Input data:
☆ ☆ ☆ ☆ ☆ ☆ ☆

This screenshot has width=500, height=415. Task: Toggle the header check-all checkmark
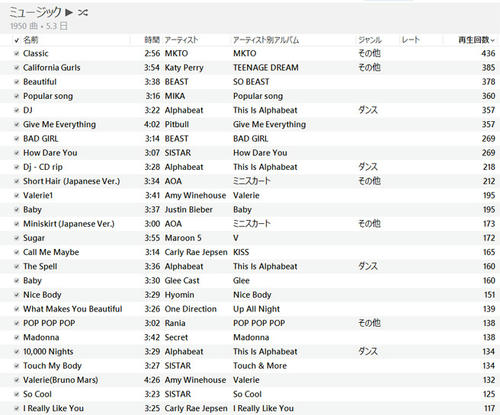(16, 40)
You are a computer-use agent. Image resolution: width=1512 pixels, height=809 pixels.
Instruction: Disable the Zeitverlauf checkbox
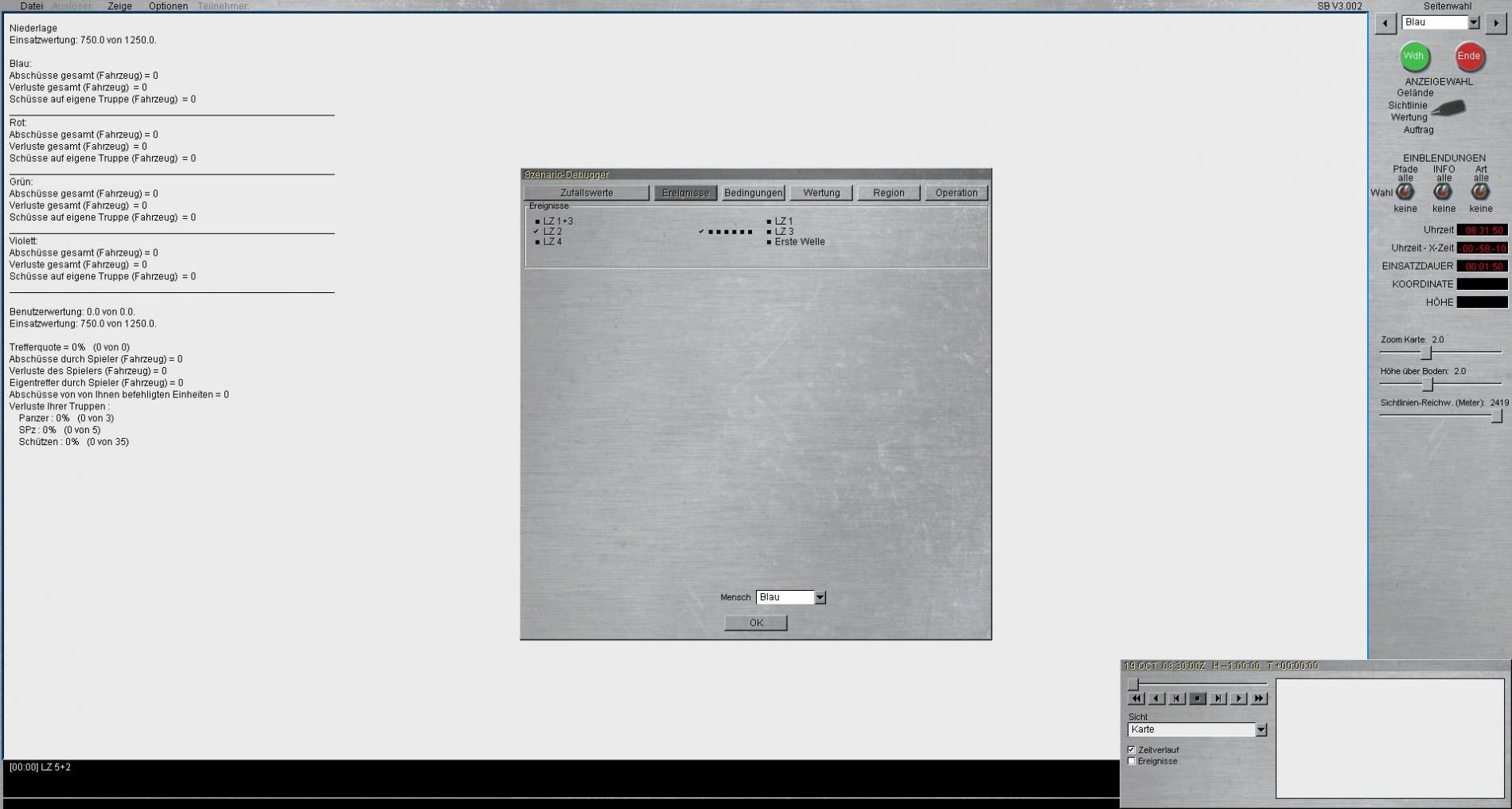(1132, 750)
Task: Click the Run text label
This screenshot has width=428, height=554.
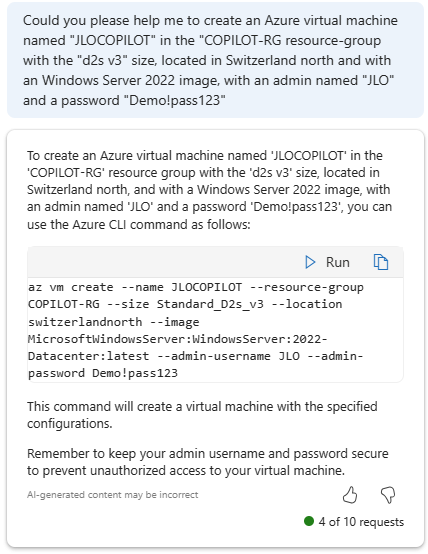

☆ ☆ ☆ ☆ ☆ ☆ ☆

Instructions to follow:
Write every entry again exactly as given, skipping the pictures.

Response to the exercise:
This screenshot has width=500, height=415. Task: Toggle the header check-all checkmark
(16, 40)
You are a computer-use agent. Image resolution: width=1512 pixels, height=809 pixels.
Instruction: Disable the Zeitverlauf checkbox
(1132, 750)
Task: Click the Run text label
This screenshot has width=428, height=554.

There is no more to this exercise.